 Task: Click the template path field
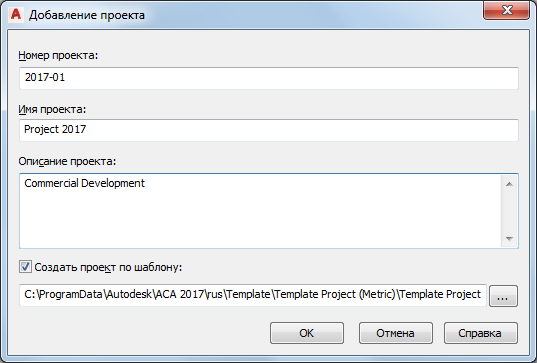pyautogui.click(x=253, y=295)
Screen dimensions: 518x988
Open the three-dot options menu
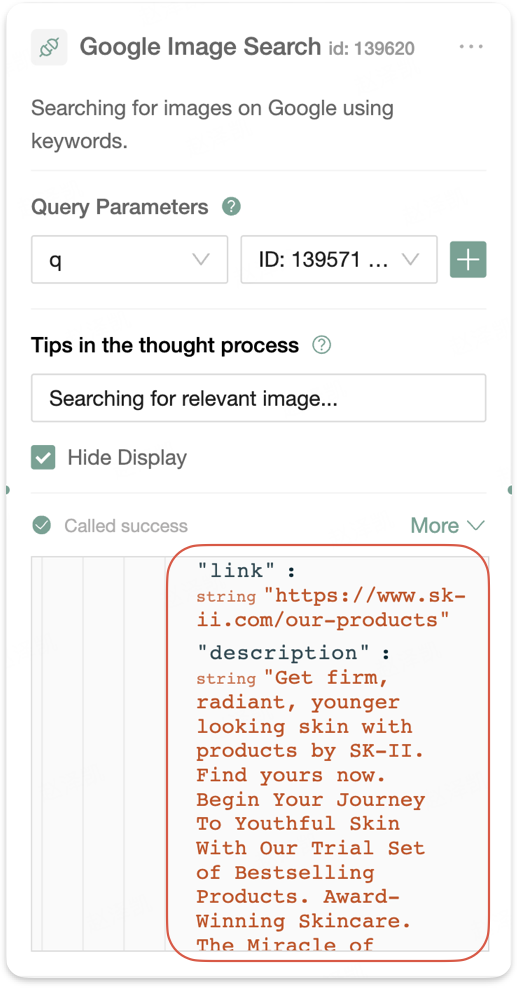pos(471,47)
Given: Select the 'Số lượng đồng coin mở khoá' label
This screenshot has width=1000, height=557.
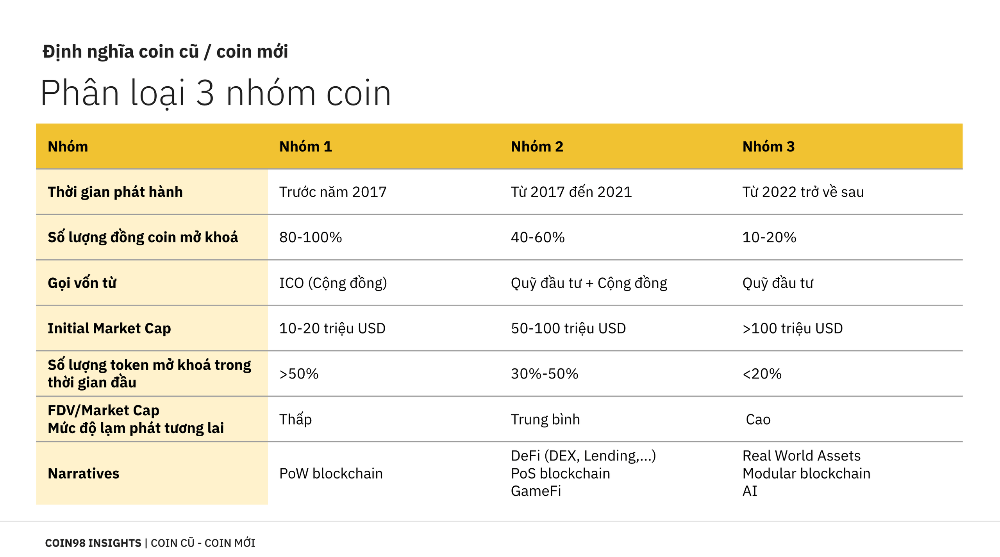Looking at the screenshot, I should [x=143, y=237].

# # # #

- _WHAT YOU WILL DO_:
From top to bottom, restate the records above exactly and omit every picture.

- _RESPONSE TO THE TASK_:
 Task: Click the template path field
pyautogui.click(x=253, y=295)
Screen dimensions: 518x988
Open the three-dot options menu
pos(471,47)
Given: Select the 'Số lượng đồng coin mở khoá' label
This screenshot has width=1000, height=557.
Looking at the screenshot, I should [x=143, y=237].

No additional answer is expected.